When you copy the material below, keep every line exact and leave each picture out.

————————

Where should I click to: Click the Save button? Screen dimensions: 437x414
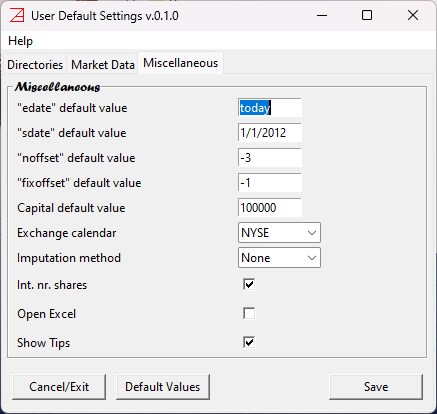[376, 387]
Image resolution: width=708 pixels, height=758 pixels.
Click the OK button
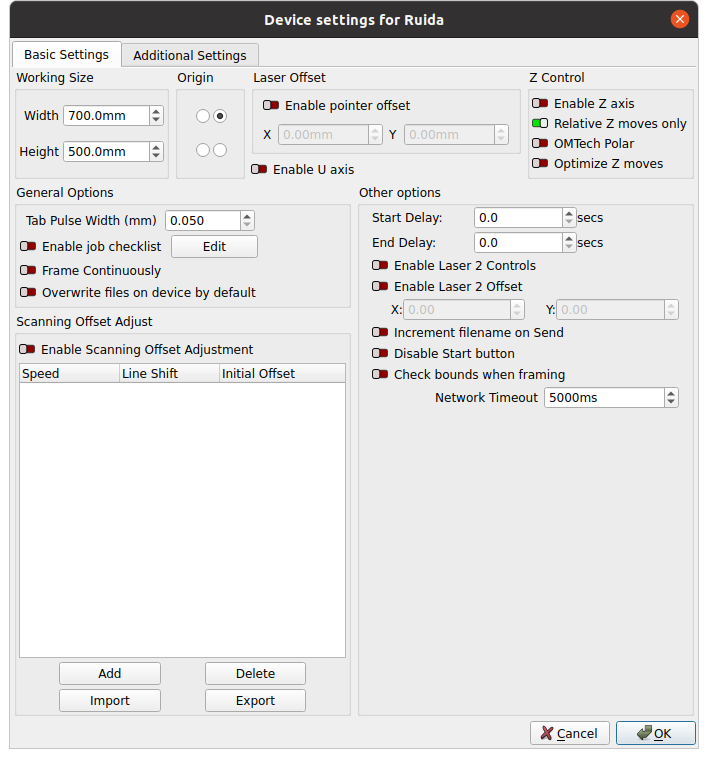655,733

————————

_Task result_.
Where should I click to: Click the Save button? Screen dimensions: 437x414
[376, 387]
Image resolution: width=708 pixels, height=758 pixels.
Click the OK button
655,733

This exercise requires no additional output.